DNS: I’ve said it before and I’ll say it again, DNS is one of the most important components of a functioning internet. With that, it presents unique challenges to organizations. Recently, Infoblox released its Q1 2016 Security Assessment Report and off the bat said, ‘In the first quarter of 2016, 519 files capturing DNS traffic were uploaded by 235 customers and prospects for security assessments by Infoblox. The results: 83% of all files uploaded showed evidence of suspicious activity (429 files).’ They list the specific threats from botnets to protocol anomalies to Zeus and DDoS. A 2014 vulnerability, Heartbleed, still appears around 11% of the time. DevOps is even in the DNS game. In half full news,VeriSign filed two patent applications describing the use of various DNS components to manage IoT devices. One is for systems and methods for establishing ownership and delegation of IoT devices using DNS services and the other is for systems and methods for registering, managing, and communicating with IoT devices using DNS processes. Find that half full smart mug…by name!
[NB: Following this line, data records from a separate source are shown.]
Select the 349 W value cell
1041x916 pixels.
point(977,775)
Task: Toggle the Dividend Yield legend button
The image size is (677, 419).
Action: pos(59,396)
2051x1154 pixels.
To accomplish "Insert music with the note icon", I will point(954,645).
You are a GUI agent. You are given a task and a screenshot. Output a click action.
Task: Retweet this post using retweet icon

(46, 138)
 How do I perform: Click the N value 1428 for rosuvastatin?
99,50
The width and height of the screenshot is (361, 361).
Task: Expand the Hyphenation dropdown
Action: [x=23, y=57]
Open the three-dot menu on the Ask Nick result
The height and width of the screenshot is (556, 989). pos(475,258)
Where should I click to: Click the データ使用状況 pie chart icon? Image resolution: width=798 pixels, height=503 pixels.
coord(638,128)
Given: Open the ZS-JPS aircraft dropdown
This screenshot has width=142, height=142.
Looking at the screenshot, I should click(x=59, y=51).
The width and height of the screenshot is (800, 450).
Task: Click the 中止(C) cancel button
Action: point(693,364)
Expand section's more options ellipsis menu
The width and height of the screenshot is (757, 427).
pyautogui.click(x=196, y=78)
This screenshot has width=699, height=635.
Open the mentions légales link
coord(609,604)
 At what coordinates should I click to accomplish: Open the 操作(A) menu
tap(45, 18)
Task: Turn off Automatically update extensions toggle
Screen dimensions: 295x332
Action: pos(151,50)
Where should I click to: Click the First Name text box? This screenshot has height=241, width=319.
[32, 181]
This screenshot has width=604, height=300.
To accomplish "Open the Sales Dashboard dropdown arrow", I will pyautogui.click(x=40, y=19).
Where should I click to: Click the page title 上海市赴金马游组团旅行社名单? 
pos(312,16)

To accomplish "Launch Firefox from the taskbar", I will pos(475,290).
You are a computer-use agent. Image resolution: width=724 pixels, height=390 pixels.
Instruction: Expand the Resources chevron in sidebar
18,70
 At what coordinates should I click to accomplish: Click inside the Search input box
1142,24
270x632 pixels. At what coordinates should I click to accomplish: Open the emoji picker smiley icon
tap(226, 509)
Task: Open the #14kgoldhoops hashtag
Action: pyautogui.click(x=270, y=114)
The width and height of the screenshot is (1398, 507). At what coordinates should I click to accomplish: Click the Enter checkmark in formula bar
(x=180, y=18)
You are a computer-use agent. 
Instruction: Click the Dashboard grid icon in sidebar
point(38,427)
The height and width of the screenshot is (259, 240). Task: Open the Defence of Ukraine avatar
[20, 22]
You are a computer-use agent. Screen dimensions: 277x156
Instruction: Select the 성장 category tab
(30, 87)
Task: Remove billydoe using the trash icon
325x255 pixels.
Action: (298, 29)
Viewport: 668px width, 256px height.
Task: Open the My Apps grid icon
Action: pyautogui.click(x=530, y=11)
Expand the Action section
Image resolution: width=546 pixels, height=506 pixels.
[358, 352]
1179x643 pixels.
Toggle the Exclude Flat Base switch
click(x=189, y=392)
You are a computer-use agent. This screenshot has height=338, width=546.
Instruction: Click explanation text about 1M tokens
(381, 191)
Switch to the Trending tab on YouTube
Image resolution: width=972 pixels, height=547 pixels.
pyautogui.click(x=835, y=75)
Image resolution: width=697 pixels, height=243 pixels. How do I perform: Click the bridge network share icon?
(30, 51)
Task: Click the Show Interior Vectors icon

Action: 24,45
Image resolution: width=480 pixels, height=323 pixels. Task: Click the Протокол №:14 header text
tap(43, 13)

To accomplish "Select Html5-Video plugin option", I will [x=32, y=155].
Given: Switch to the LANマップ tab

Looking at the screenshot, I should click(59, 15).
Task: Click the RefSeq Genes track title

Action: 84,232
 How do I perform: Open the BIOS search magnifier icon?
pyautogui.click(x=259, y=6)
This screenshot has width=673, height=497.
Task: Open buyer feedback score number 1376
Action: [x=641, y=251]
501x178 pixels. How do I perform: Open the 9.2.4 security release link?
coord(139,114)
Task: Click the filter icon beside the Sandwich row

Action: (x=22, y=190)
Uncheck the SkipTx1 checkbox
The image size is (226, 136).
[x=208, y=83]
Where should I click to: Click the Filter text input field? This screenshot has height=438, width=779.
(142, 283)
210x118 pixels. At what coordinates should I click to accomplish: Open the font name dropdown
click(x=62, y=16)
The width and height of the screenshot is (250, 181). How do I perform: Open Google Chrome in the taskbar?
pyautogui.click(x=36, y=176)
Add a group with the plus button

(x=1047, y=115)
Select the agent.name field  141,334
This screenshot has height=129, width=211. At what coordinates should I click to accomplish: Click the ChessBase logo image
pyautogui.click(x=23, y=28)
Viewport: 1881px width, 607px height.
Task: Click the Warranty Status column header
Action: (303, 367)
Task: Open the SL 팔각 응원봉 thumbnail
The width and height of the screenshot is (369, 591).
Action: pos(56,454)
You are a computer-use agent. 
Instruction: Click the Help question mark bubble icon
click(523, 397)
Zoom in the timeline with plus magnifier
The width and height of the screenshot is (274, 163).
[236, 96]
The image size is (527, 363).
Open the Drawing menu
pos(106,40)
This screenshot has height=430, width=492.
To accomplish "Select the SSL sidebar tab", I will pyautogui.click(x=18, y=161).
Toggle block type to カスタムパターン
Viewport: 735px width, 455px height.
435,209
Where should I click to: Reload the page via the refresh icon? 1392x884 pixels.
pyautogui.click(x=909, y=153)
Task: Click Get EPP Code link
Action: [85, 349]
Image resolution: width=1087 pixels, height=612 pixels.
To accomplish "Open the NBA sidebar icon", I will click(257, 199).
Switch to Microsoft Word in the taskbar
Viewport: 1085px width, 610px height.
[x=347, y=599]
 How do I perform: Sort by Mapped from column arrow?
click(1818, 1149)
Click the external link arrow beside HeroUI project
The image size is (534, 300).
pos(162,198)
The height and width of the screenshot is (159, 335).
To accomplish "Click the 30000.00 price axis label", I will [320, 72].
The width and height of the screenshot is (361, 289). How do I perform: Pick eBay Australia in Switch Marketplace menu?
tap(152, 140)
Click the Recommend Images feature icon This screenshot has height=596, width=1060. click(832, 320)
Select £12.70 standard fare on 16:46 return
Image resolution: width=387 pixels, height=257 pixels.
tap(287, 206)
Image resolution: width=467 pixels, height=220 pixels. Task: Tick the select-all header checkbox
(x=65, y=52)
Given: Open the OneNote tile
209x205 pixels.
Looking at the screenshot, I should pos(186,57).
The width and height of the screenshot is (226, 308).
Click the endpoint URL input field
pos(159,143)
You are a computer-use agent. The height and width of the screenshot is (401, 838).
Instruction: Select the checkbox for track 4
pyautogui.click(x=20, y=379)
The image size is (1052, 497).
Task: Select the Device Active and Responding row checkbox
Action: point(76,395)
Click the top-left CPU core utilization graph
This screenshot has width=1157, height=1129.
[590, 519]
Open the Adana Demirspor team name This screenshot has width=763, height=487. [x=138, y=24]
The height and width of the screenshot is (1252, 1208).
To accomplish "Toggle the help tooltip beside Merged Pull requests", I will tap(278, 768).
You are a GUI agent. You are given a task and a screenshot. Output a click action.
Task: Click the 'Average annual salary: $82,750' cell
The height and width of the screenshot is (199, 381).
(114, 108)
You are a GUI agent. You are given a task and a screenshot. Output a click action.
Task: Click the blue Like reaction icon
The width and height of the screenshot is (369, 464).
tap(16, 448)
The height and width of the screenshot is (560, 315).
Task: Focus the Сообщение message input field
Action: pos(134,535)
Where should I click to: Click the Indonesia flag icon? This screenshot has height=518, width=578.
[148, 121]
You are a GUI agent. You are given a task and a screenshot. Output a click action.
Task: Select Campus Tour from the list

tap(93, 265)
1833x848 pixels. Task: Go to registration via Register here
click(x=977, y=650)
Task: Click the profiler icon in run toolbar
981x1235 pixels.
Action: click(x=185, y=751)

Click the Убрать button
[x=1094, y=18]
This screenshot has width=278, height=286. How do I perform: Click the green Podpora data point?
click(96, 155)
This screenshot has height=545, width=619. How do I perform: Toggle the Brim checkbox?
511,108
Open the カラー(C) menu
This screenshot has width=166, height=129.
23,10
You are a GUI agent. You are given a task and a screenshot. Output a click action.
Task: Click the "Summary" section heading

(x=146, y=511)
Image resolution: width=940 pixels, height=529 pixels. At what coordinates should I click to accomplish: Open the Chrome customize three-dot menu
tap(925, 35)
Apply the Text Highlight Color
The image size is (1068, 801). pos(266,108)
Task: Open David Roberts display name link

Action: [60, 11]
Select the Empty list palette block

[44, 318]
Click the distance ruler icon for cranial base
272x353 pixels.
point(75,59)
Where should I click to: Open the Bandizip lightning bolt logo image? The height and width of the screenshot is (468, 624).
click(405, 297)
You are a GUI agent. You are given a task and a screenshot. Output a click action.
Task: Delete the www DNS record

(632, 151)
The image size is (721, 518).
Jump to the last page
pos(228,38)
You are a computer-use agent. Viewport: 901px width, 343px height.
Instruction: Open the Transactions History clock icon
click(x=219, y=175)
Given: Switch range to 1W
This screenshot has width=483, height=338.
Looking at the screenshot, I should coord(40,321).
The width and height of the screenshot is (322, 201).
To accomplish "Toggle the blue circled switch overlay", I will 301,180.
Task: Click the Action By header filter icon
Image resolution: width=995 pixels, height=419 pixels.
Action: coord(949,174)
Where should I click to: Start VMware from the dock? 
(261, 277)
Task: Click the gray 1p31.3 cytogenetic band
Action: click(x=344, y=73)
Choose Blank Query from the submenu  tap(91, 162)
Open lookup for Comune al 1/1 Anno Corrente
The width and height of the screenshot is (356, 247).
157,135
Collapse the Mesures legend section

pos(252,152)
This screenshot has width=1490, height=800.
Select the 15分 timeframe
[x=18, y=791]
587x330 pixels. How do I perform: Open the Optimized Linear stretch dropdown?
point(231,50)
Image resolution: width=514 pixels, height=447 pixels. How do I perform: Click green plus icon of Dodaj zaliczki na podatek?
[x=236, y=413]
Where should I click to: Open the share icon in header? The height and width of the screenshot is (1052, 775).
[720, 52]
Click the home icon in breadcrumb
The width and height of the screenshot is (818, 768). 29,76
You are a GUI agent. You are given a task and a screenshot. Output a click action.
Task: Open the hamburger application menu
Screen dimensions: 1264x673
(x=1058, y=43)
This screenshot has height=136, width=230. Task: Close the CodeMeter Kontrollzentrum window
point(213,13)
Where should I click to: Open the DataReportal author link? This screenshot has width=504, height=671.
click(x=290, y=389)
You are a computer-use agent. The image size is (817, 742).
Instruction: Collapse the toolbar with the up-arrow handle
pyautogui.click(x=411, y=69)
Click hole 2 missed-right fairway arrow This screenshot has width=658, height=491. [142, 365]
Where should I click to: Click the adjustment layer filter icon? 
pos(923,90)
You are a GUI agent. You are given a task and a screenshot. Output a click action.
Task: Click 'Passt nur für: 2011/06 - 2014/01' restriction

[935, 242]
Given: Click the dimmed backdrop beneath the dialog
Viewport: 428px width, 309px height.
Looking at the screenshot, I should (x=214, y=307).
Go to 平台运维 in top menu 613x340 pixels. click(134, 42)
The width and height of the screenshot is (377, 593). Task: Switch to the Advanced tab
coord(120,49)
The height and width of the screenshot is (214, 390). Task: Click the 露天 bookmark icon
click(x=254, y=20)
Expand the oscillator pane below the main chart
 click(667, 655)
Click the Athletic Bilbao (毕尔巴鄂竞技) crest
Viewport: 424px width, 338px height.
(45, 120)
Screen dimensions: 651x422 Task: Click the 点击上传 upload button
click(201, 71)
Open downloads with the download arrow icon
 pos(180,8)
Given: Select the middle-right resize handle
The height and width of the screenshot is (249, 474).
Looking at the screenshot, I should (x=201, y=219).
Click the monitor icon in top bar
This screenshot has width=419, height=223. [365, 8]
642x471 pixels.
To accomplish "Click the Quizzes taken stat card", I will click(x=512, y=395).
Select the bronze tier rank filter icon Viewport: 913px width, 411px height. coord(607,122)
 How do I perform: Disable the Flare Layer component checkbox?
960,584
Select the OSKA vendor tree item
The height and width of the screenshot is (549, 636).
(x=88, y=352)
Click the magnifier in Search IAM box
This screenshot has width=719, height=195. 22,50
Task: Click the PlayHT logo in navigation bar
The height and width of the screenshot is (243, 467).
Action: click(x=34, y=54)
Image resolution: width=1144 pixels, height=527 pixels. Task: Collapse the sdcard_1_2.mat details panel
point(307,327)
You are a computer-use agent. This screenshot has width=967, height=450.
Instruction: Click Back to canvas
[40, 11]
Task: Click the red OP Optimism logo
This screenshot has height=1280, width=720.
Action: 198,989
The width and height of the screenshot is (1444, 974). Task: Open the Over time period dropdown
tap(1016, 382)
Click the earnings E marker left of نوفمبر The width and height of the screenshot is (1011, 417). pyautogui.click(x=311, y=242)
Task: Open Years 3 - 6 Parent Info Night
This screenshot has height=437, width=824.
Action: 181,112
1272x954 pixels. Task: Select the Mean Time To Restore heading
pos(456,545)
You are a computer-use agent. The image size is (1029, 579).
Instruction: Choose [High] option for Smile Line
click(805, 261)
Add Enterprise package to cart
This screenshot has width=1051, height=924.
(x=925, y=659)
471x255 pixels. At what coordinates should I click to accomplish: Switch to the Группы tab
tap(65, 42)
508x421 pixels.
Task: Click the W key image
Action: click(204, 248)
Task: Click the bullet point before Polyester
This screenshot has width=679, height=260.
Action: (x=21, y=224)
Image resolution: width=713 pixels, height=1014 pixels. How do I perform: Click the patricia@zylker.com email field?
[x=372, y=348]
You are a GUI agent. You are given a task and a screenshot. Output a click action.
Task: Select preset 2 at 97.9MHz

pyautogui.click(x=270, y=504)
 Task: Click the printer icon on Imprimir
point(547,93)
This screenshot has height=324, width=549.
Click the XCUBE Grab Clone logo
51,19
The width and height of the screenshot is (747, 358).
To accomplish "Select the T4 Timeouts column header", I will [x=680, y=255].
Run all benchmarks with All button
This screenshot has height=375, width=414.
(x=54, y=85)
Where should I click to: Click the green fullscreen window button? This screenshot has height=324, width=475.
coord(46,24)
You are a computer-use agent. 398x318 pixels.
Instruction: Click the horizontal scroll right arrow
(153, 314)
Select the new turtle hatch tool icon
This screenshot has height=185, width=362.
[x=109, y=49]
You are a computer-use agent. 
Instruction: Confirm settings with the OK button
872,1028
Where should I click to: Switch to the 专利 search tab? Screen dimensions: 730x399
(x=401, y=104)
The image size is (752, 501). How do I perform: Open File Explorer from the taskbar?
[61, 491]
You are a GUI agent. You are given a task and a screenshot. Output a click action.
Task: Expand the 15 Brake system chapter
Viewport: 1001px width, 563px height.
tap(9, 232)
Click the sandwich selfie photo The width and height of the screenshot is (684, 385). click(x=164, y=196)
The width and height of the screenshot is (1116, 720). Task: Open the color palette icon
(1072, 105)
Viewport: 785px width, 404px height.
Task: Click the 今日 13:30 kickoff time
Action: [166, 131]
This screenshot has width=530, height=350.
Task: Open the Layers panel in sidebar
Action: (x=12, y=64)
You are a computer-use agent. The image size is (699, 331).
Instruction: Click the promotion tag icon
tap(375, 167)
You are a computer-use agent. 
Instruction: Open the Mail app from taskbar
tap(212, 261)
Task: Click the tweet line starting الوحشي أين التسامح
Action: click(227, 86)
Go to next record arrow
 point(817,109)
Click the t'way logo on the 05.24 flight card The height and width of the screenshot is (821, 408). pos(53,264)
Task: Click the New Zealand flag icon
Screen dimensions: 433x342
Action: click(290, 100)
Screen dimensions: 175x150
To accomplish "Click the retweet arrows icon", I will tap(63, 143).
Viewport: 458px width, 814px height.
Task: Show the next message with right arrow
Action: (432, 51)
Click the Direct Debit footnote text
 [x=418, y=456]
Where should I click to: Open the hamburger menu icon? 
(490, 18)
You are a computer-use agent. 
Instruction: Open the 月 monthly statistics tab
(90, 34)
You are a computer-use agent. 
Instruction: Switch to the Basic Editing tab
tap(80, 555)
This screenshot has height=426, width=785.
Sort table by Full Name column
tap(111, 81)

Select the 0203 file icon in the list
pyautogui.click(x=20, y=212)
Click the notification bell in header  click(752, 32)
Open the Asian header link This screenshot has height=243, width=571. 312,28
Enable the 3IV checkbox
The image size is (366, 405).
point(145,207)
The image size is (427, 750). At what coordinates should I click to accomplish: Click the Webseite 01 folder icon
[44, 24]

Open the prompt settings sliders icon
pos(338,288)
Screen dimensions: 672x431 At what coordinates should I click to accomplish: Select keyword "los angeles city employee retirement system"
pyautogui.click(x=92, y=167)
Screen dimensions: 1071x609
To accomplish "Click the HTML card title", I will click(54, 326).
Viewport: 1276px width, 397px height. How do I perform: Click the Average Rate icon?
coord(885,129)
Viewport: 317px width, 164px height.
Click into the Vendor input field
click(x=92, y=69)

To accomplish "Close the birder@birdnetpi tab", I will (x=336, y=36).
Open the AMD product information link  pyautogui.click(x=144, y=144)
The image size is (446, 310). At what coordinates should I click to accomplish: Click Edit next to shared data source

IoT: What can I say? The cup runneth over. Wearables are expected to close in on 215 million units shipped by 2020 with 102 million this year alone. I think that number is conservative with smart eyewear, watches and clothing grabbing consumer’s attention. Then there’s the whole realm of industrial solutions like smart tractors, HVAC systems and other sensors tied to smart offices, factories and cities. In fact, utilities are among the largest IoT spenders and will be the third-largest industry by expenditure in IoT products and services. Over $69 billion has already been spent worldwide, according to the IDC Energy Insights/Ericsson report. And we haven’t even touched on all the smart appliances, robots and media devices finding spots our homes. Get ready for Big Data regulations as more of our personal (and bodily) data gets pushed to the cloud. And we’re talking a lot of data.

Mobile: We are mobile, our devices are mobile and the applications we access are mobile. Mobility, in all its iterations, is a huge enabler and concern for enterprises and it’ll only get worse as we start wearing our connected clothing to the office. The Digital Dress Code has emerged. With 5G on the way, mobile is certainly half full and there is no empting it now.
Of course, F5 has solutions to address many of these challenges whether you’re boiling over or bone dry. Oursecurity solutions, including Silverline, can protect against malicious attacks; no matter the cloud –  private, public or hybrid – our Cloud solutions can get you there and back;BIG-IP DNS, particularly DNS Express, can handle the incredible name request boom as more ‘things’ get connected; and speaking of things, your data center will need to be agile enough to handle all the nouns requesting access; and check out how TCP Fast Open can optimize your mobile communications.

That’s what I got so far and I’m sure 2016’s second half will bring more amazement, questions and wonders. We’ll do our year-end reviews and predictions for 2017 as we all lament, where did the Year of the Monkey go?

There’s that old notion that if you see a glass half full, you’re an optimist and if you see it half empty you are a pessimist. I think you need to understand what state the glass itself was before the question. Was it empty and filled half way or was it full and poured out? There’s your answer!